En la misma época en que apareció el libro de Eliade, algo extraño empezó a sucederle a los exploradores psicodélicos «hippies» del distrito Haight-Ashbury de San Francisco. Sus incursiones con LSD y otras sustancias psicoactivas llevaron a muchos de ellos a concluir que eran reencarnaciones de indios norteamericanos fallecidos. En consecuencia, algunos empezaron a exhibir abalorios, piel de reno y plumas. Desde la perspectiva chamánica, probablemente habían vivido la experiencia de fusión con espíritus en el transcurso de sus incursiones, en especial aquellos espíritus que pedían reconocimiento.
Entretanto, yo intentaba transmitir mis experiencias con la ayahuasca y otros conocimientos chamánicos a mis compañeros antropólogos de Berkeley. Se esforzaron por interesarse y mostrarse comprensivos, pero pronto advertí que mis experiencias chocaban con su paradigma secular tanto como con el punto de vista religioso de los misioneros. Abandonando en gran medida mis intentos por comunicar lo inefable, me concentré en los montones de libros de la gran biblioteca universitaria de Berkeley buscando, literal y figuradamente, espíritus afines.

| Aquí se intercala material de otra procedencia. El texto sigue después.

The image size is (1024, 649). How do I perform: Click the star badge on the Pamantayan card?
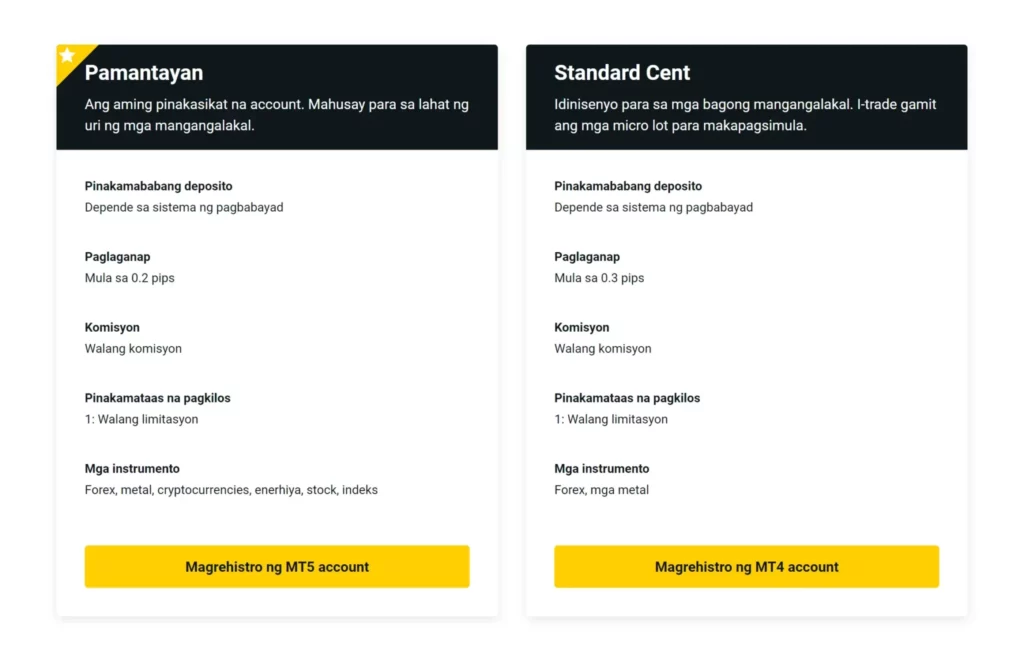[x=68, y=57]
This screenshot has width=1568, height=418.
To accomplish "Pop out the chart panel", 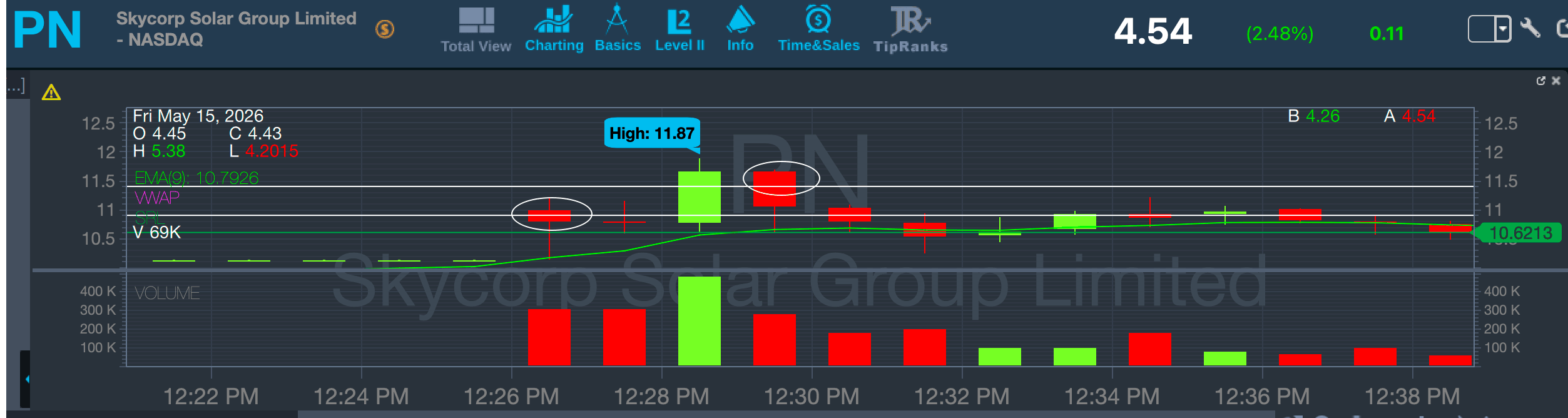I will coord(1540,81).
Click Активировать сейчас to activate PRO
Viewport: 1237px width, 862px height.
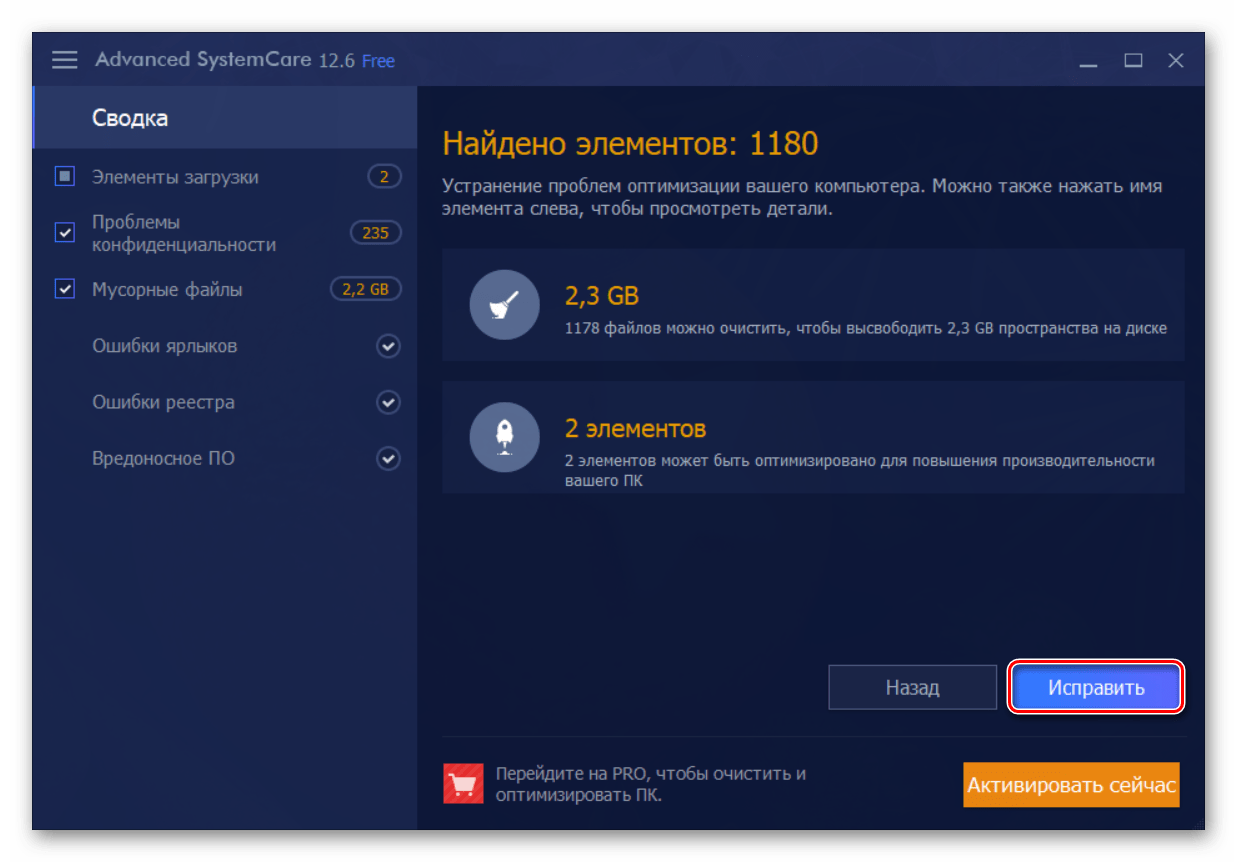[x=1071, y=784]
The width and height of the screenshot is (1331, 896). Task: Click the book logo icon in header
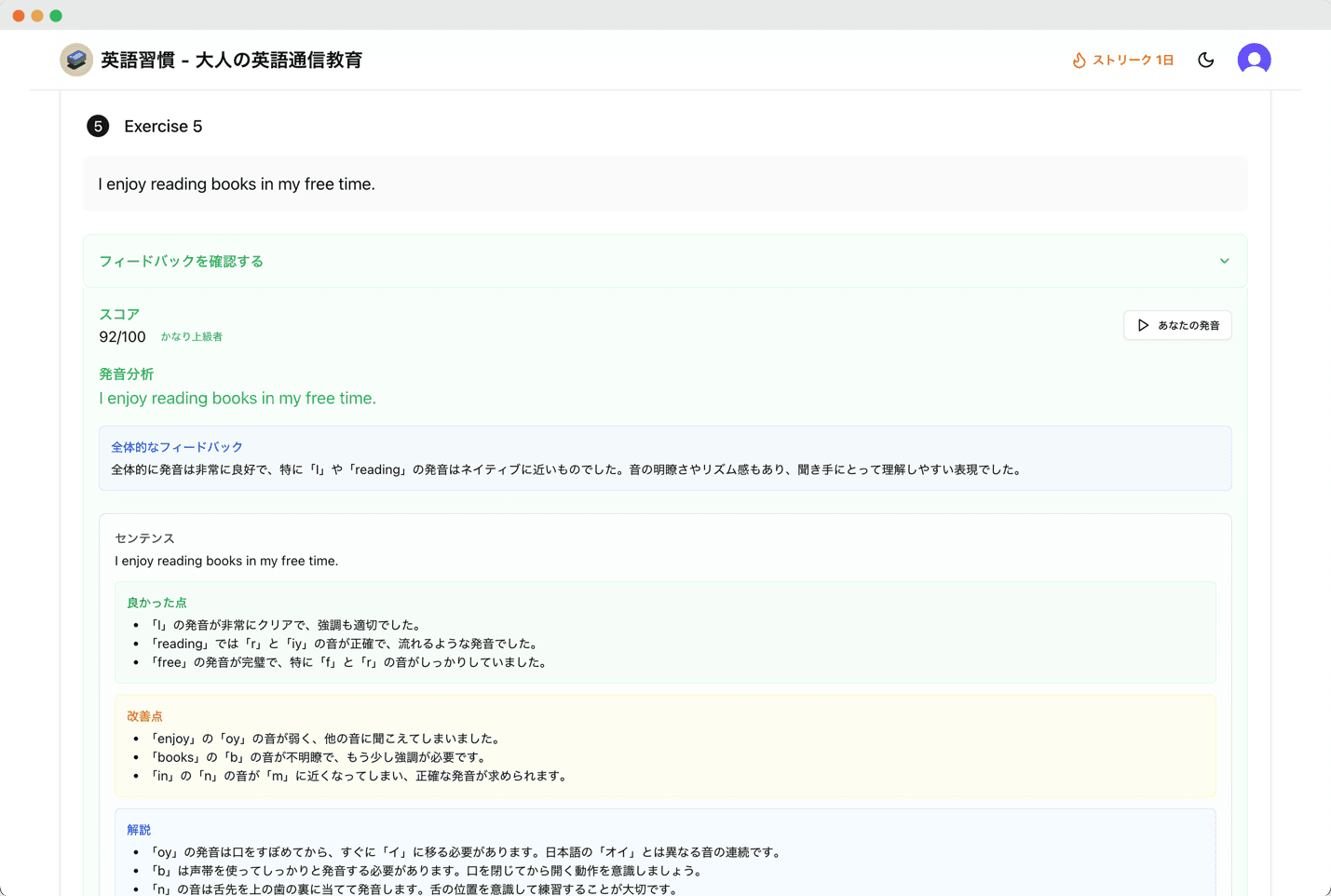pos(76,60)
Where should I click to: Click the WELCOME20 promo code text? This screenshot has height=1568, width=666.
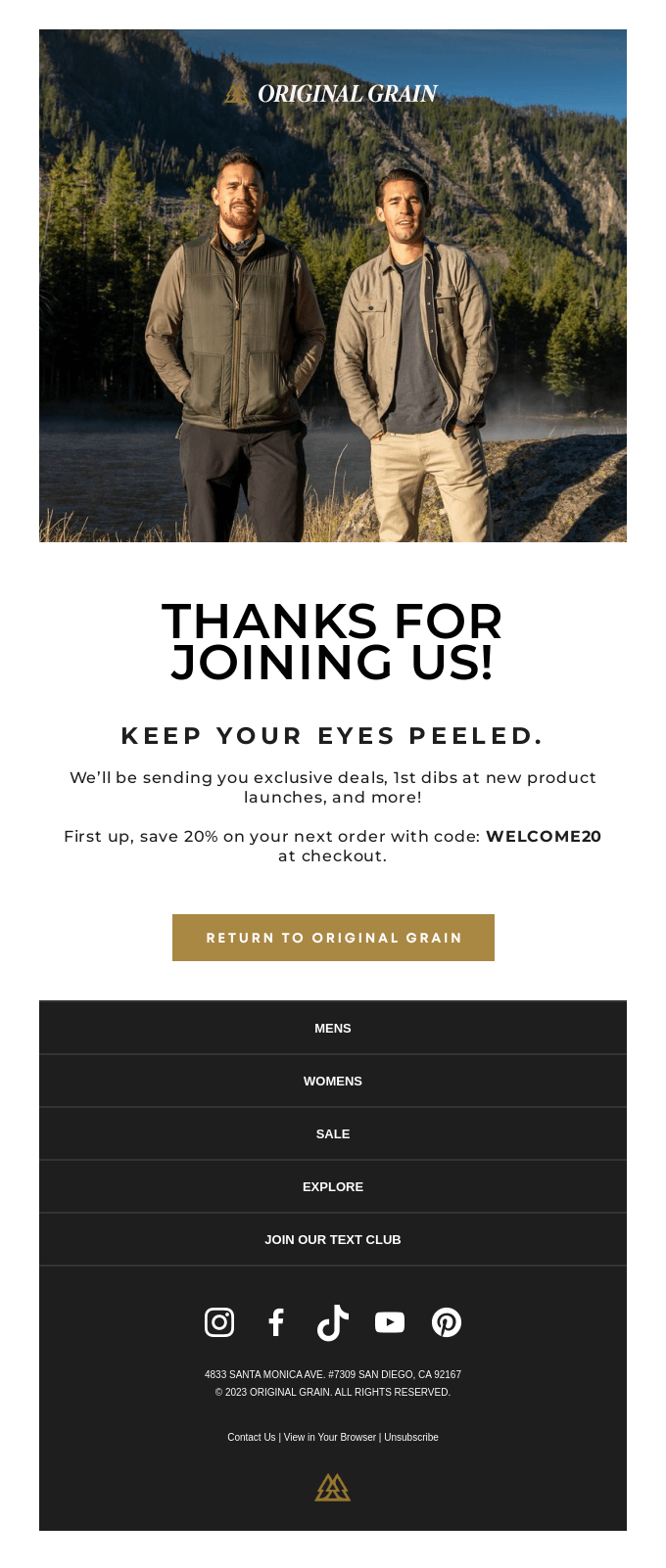pyautogui.click(x=545, y=837)
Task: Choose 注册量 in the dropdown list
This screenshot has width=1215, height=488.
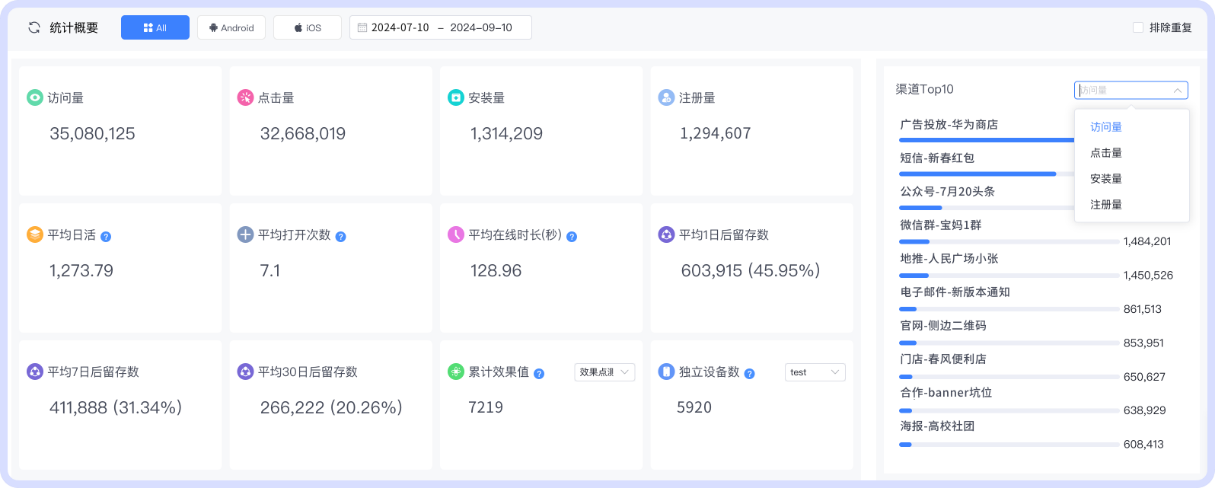Action: pyautogui.click(x=1106, y=204)
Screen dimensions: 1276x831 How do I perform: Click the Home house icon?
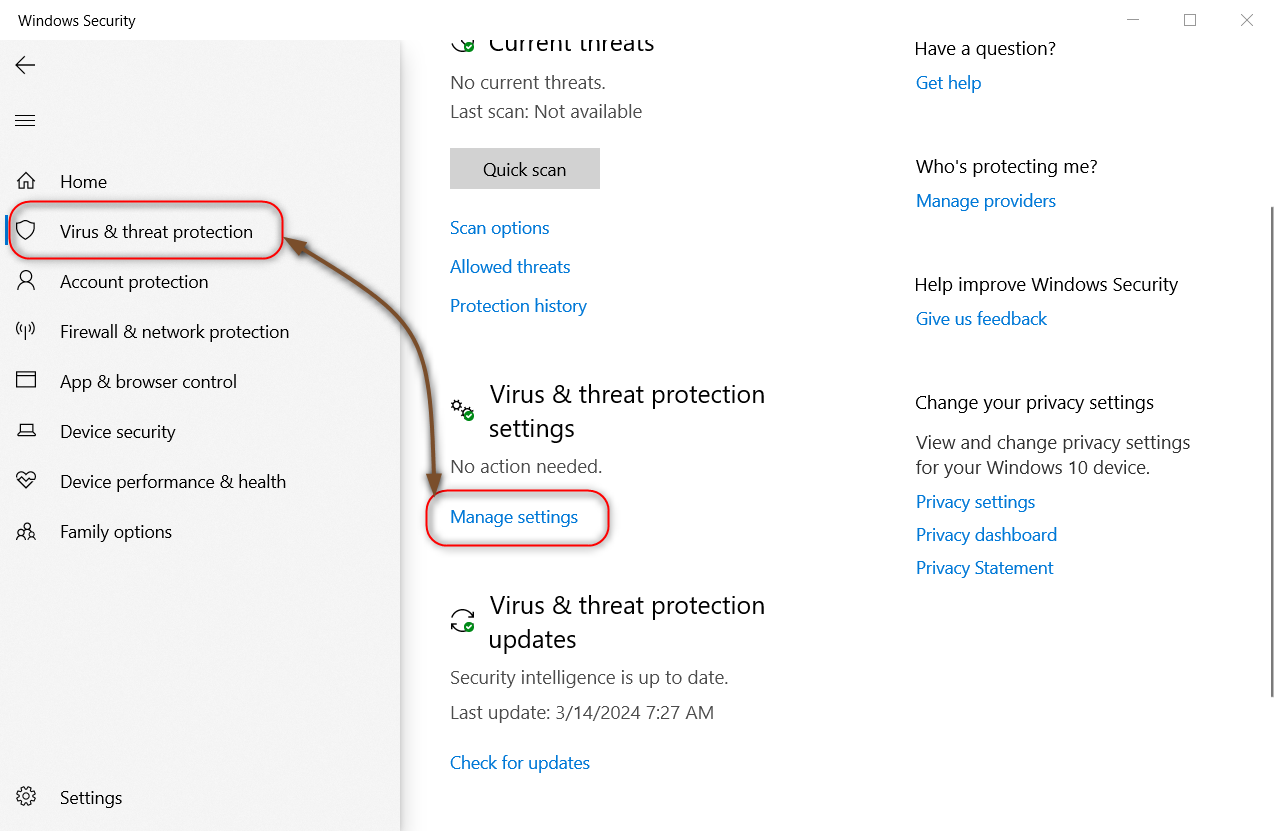tap(26, 182)
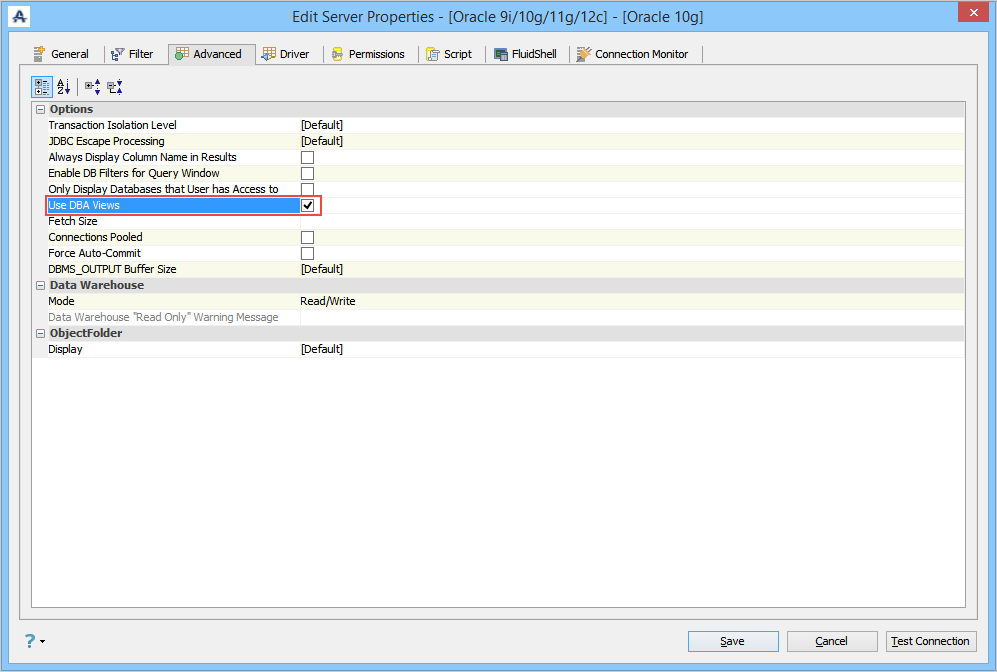Switch to the Driver tab
The image size is (997, 672).
click(286, 54)
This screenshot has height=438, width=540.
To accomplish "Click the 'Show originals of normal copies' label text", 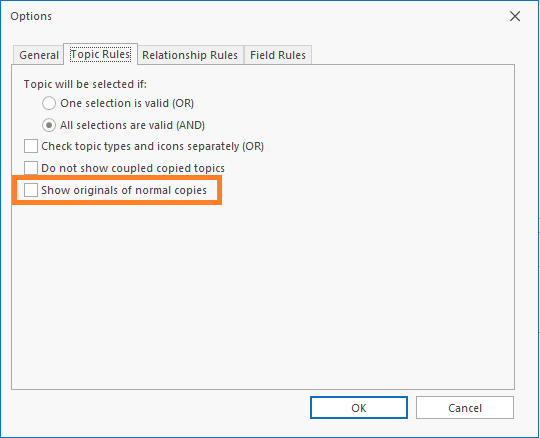I will click(124, 190).
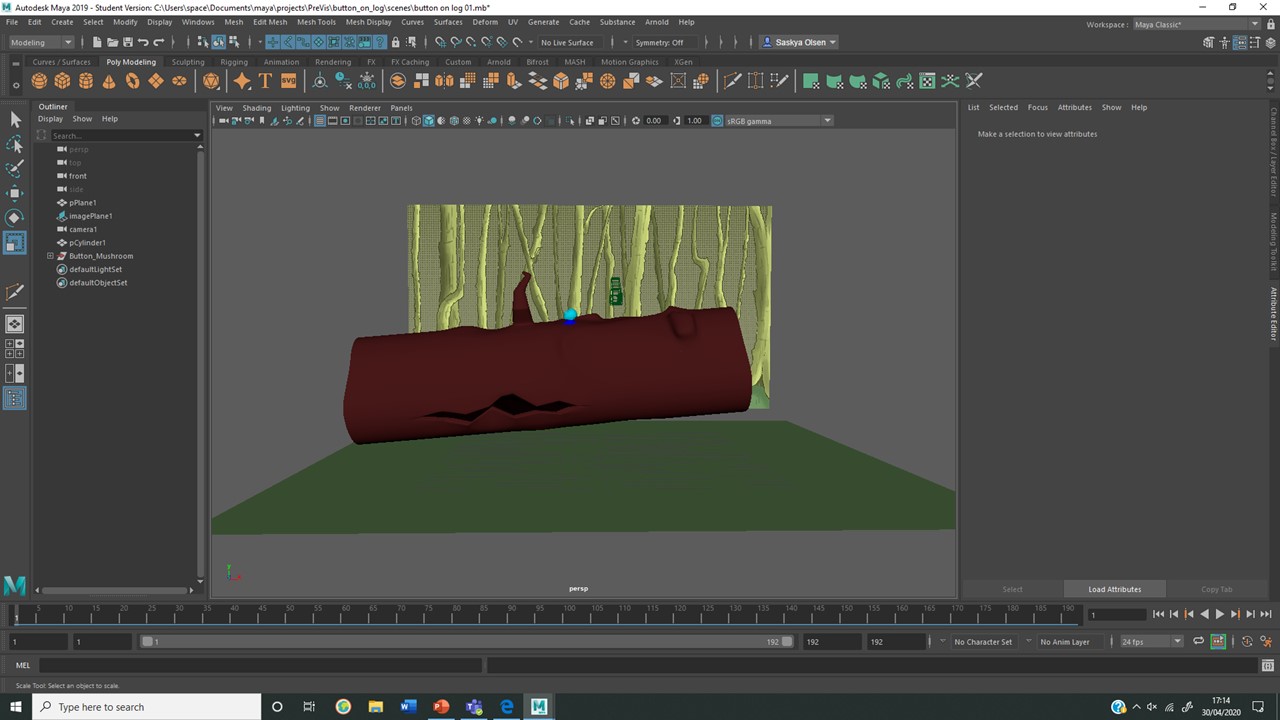Viewport: 1280px width, 720px height.
Task: Create a polygon sphere from the shelf
Action: click(39, 81)

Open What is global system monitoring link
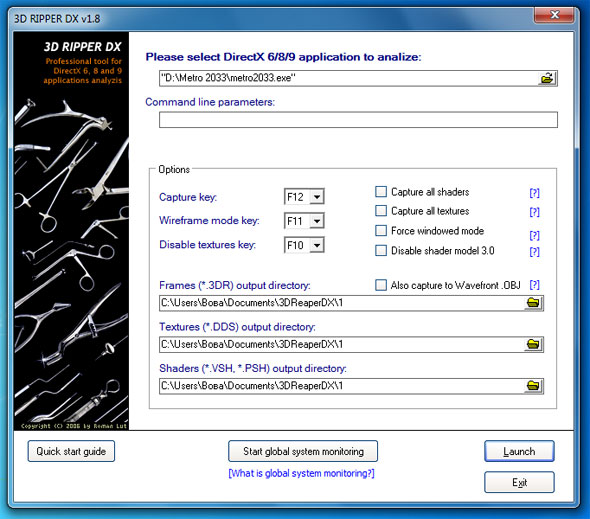click(x=301, y=473)
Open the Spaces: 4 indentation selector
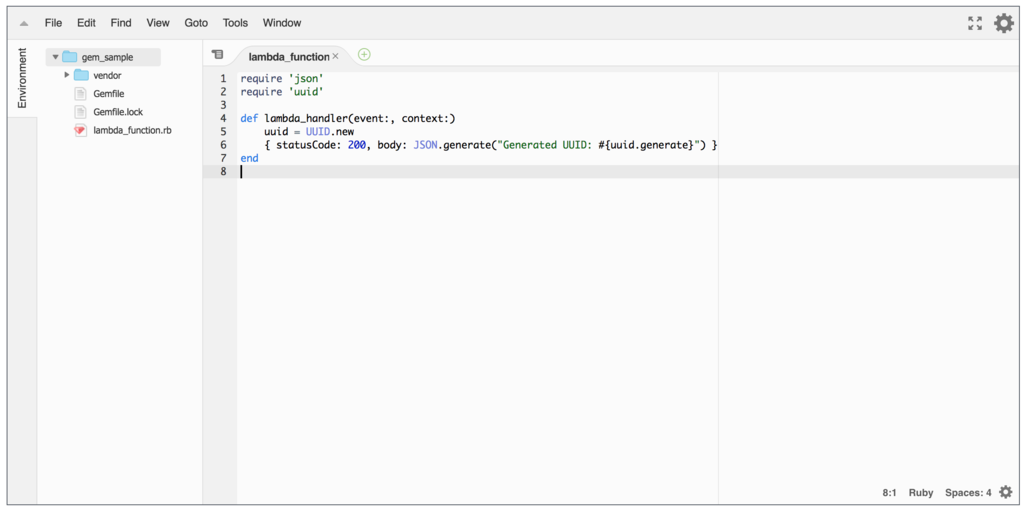Image resolution: width=1024 pixels, height=511 pixels. point(968,493)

Al principio me centré en investigar los testimonios de uso tribal de alucinógenos que hubieran pasado desapercibidos, en especial los poderosos efectos de la ayahuasca, y más tarde de la datura. Mis experiencias con esas sustancias y el uso de otras plantas en la América nativa del Norte, Central y del Sur me hicieron pensar que las experiencias espirituales humanas debieron originarse a partir del uso de plantas psicotrópicas; en otras palabras, que las plantas eran la fuente fundamental de experiencia religiosa y, por lo tanto, de la religión y el chamanismo. Convencido de que el uso e impacto de ambas sustancias no había sido abordado seriamente por los estudiosos del origen de las religiones, me sumergí en la literatura etnológica e intercultural histórica con gran curiosidad y muchas expectativas.
Encontré considerables pruebas que demostraban que los chamanes de diversas latitudes habían recurrido a plantas psicodélicas para alcanzar la experiencia de otra realidad. Estas plantas también parecían estar detrás de las historias de «brujas» voladoras, hombres lobo, vampiros y zombis. Incorporé algunos de estos descubrimientos a mi artículo sobre el uso de plantas psicodélicas en la supervivencia del chamanismo (entonces «brujería») en Europa a finales de la Edad Media y durante el Renacimiento.19 El artículo formó parte de mi libro Alucinógenos y chamanismo, esencialmente compuesto por artículos leídos en un simposio de la Asociación Antropológica Americana en 1965. Carlos Castaneda participó en el simposio. Su artículo, a diferencia de los demás, nunca fue publicado. Fue decisión suya.